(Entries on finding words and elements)
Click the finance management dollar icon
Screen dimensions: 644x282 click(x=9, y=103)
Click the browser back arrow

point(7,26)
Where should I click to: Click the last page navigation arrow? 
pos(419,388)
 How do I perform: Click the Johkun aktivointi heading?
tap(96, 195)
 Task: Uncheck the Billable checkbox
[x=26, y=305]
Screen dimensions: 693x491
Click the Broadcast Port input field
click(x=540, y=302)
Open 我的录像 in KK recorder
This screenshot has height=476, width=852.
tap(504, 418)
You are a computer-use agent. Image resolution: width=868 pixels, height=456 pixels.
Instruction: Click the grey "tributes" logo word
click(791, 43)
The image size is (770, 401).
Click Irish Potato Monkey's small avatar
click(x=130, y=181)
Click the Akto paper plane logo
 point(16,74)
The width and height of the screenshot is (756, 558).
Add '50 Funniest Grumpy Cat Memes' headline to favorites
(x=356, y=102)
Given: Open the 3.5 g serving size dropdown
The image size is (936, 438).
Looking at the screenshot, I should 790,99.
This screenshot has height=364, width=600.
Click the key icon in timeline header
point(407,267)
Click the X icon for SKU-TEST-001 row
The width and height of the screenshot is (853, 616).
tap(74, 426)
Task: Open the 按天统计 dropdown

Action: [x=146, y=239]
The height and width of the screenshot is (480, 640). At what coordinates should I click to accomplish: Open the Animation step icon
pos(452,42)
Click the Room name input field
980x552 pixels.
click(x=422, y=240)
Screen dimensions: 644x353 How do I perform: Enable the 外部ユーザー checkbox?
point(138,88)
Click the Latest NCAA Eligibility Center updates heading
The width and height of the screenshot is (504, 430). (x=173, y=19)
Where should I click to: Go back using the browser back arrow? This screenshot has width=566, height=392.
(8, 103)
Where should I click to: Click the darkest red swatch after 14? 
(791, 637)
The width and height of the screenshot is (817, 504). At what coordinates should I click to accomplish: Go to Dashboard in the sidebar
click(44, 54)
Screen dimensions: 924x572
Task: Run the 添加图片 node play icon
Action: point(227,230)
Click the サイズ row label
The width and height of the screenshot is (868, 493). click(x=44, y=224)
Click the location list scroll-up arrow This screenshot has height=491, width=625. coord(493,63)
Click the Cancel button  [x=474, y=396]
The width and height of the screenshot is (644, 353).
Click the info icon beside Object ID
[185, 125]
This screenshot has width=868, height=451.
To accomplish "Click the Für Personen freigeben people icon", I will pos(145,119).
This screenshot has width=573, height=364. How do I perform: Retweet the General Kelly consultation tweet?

TASK PROMPT ▸ Reproduce every line of the material above word for word.

THE SOLUTION ▸
Click the finance management dollar icon
Screen dimensions: 644x282 click(x=9, y=103)
Click the browser back arrow

point(7,26)
Where should I click to: Click the last page navigation arrow? 
pos(419,388)
 How do I perform: Click the Johkun aktivointi heading?
tap(96, 195)
 Task: Uncheck the Billable checkbox
[x=26, y=305]
Screen dimensions: 693x491
Click the Broadcast Port input field
click(x=540, y=302)
Open 我的录像 in KK recorder
This screenshot has height=476, width=852.
tap(504, 418)
You are a computer-use agent. Image resolution: width=868 pixels, height=456 pixels.
Instruction: Click the grey "tributes" logo word
click(791, 43)
The image size is (770, 401).
Click Irish Potato Monkey's small avatar
click(x=130, y=181)
Click the Akto paper plane logo
 point(16,74)
The width and height of the screenshot is (756, 558).
Add '50 Funniest Grumpy Cat Memes' headline to favorites
(x=356, y=102)
Given: Open the 3.5 g serving size dropdown
The image size is (936, 438).
Looking at the screenshot, I should 790,99.
This screenshot has height=364, width=600.
Click the key icon in timeline header
point(407,267)
Click the X icon for SKU-TEST-001 row
The width and height of the screenshot is (853, 616).
tap(74, 426)
Task: Open the 按天统计 dropdown

Action: [x=146, y=239]
The height and width of the screenshot is (480, 640). At what coordinates should I click to accomplish: Open the Animation step icon
pos(452,42)
Click the Room name input field
980x552 pixels.
click(x=422, y=240)
Screen dimensions: 644x353 How do I perform: Enable the 外部ユーザー checkbox?
point(138,88)
Click the Latest NCAA Eligibility Center updates heading
The width and height of the screenshot is (504, 430). (x=173, y=19)
Where should I click to: Go back using the browser back arrow? This screenshot has width=566, height=392.
(8, 103)
Where should I click to: Click the darkest red swatch after 14? 
(791, 637)
The width and height of the screenshot is (817, 504). At what coordinates should I click to accomplish: Go to Dashboard in the sidebar
click(44, 54)
Screen dimensions: 924x572
Task: Run the 添加图片 node play icon
Action: point(227,230)
Click the サイズ row label
The width and height of the screenshot is (868, 493). click(x=44, y=224)
Click the location list scroll-up arrow This screenshot has height=491, width=625. coord(493,63)
Click the Cancel button  [x=474, y=396]
The width and height of the screenshot is (644, 353).
Click the info icon beside Object ID
[185, 125]
This screenshot has width=868, height=451.
To accomplish "Click the Für Personen freigeben people icon", I will pos(145,119).
This screenshot has width=573, height=364. How do I perform: Retweet the General Kelly consultation tweet?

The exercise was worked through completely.